Python DataFrame In Data Science

What is a DataFrame?

A DataFrame is like a table structure with rows and columns because when we work with data in Python, we need a structure to store and organize it. That is the reason we have used a DataFrame.

You know that Excel has 1st, 2nd, 3rd rows and columns like Name, Age, Salary, and more. But a DataFrame is much more powerful because you can filter, clean, analyze, and visualize data with just a few lines of code.

Key Features of a DataFrame:

1) Labelled axes: This means that every row and column in a DataFrame has a label.

  • Columns have names like “Age”, “Salary”, and more.
  • Rows have an index (0, 1, 2 … by default, or custom labels.

This makes selecting data much easier than in plain lists or arrays. For example:

import pandas as pd

data = {'Name': ['Alice', 'Bob'], 'Age': [25, 30]}
df = pd.DataFrame(data, index=['a', 'b']) # custom row labels

print(df)
print("Access Bob’s age:", df.loc['b', 'Age'])

// You don't have to remember positions, Just use tables.

2) Multiple data types: A single DataFrame can store different kinds of data in different columns, such as integers, floats, strings, and even other data types like dates.

For example:

data = {
'Name': ['Alice', 'Bob'],
'Age': [25, 30],
'JoinDate': pd.to_datetime(['2024-01-01', '2024-02-15'])
}
df = pd.DataFrame(data)
print(df.dtypes)
  • NumPy array holds the same type, but a DataFrame is flexible, just like an Excel, where one column is “Text” and another is “Numbers”.

3) Indexing and Selection: DataFrames support various ways to access and modify data, such as by column name, row index, or conditions. It means we can grab exactly the piece of data we need.

Example:

# Select a column
print(df['Age'])

# Select a row
print(df.loc[0]) # row by label/index

# Conditional selection
print(df[df['Age'] > 26]) # only people older than 26
  • This is more powerful than plain lists.

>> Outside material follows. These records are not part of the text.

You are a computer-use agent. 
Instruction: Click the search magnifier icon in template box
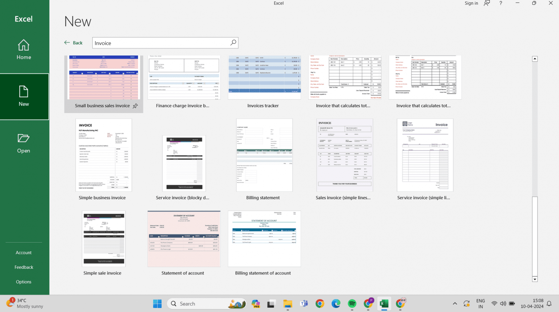click(233, 43)
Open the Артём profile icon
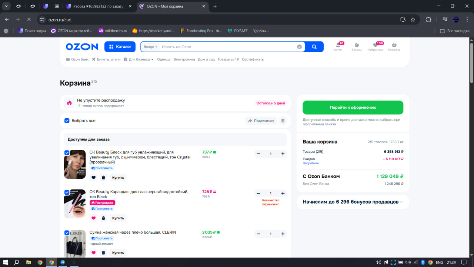Screen dimensions: 474x267 point(337,46)
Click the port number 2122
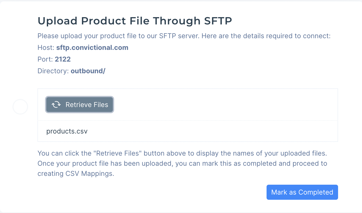362x213 pixels. coord(63,59)
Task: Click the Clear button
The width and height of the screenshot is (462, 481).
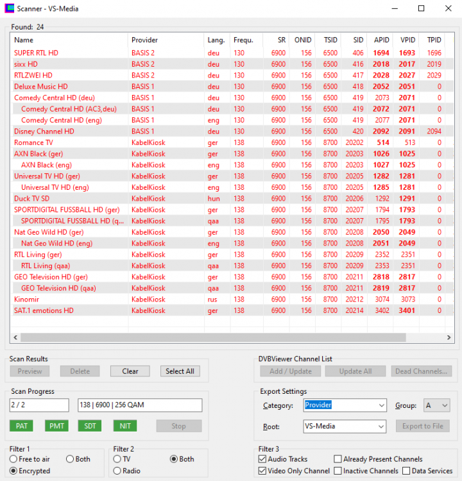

4) In-built Data Operations: DataFrames have built-in functions for data cleaning, filtering, grouping, merging, and aggregation.

For example:

data = {
'Name': ['Alice', 'Bob', 'Charlie', 'Alice'],
'Sales': [200, 300, 150, 250]
}
df = pd.DataFrame(data)

# Group by Name and calculate total sales
print(df.groupby('Name')['Sales'].sum())

# Remove duplicates
print(df.drop_duplicates())

How To Create a DataFrame?

DataFrames can be created in multiple ways, such as from dictionaries, lists, or reading from a file (like a CSV file). Here are a few examples of creating DataFrames:

Example 1: Creating a DataFrame from a Dictionary

import pandas as pd

# Step 1: Make a dictionary (like a mini dataset of students)
student_data = {
"Student": ["Aarav", "Sophia", "Liam"],
"Marks": [88, 92, 79],
"Country": ["India", "USA", "Canada"]
}

# Step 2: Convert dictionary to DataFrame
df = pd.DataFrame(student_data)

# Step 3: Print the DataFrame
print("Student Records:")
print(df)

Output:

Example 2: Creating a DataFrame from a CSV File

DataFrames can be easily created from external data sources like CSV files, which are common in data science projects.

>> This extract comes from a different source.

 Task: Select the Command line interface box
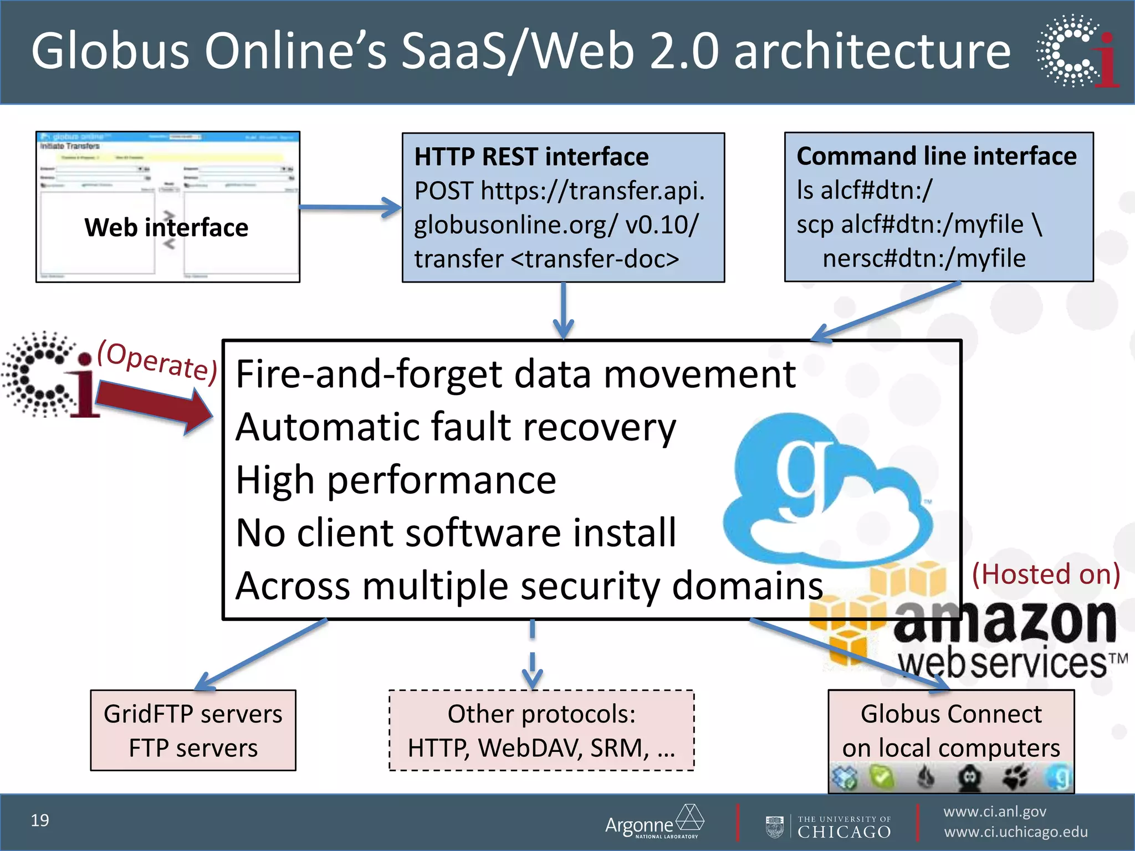coord(938,207)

Imagine you already have a .csv file that stores sales information. Instead of typing all the data manually, you can load it directly into a DataFrame.

import pandas as pd

# Step 1: Read data from a CSV file (assume the file exists in the same folder)
sales_df = pd.read_csv("sales_data.csv")

# Step 2: Show the first few rows to quickly check the data
print("First 5 rows of Sales Data:")
print(sales_df.head())

Your Possible CSV Content Look Like (sales_data.csv)

Product,Price,Units_Sold
Laptop,800,15
Phone,500,30
Tablet,300,20
Headphones,100,50

Output:

How To Access Data in a DataFrame?

Once we have created a DataFrame in Pandas, the next big step is retrieving the right data.

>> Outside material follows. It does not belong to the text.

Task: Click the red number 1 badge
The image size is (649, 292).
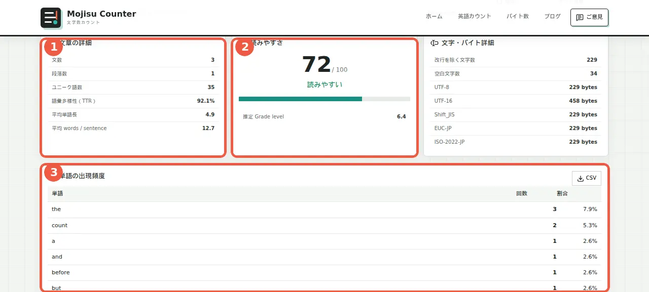Action: tap(54, 47)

Imagine it like opening a spreadsheet, but we don’t need to open a full table, just want to a specific column, a row, or a slice of data. Pandas make this very flexible.

1) Accessing Columns

A column in a DataFrame is like a vertical slice of data. We can grab one or more columns using either bracket notation or dot notation.

For example:

import pandas as pd

# Sample DataFrame
data = {
"Student": ["Aarav", "Sophia", "Liam"],
"Marks": [88, 92, 79],
"Country": ["India", "USA", "Canada"]
}
df = pd.DataFrame(data)

# Access a single column
print("Student Names:")
print(df["Student"])

# Access multiple columns
print("\n Student Names and Marks:")
print(df[["Student", "Marks"]])

Output of this code:

  • Notice how selecting one column gives us a Series like a 1D list, while selecting multiple columns gives us another DataFrame.

2) Accessing Rows

Rows are horizontal records. We usually use .loc[] (label-based) or .iloc[] (index-based) to access them.

Example: Using .loc[]

  • We use the row label like row number if not customized.
# Access the first row (label 0)
print("First Student Record:")
print(df.loc[0])

Output:

Example: Using .iloc[]

  • .iloc[] is position-based indexing (like Python lists, starting from 0).
# Access rows at position 1 and 2
print("Student Records at Index 1 and 2:")
print(df.iloc[1:3])

Output:

Mixing Columns and Rows

  • Sometimes we want a specific row + specific columns. Pandas allows us to combine both.
# Get Marks of the student at index 2
print("Marks of student at index 2:")
print(df.loc[2, "Marks"])

Output:

Data Manipulation with DataFrames

DataFrames provide numerous functions for data manipulation, which are essential for cleaning and preparing data before analysis.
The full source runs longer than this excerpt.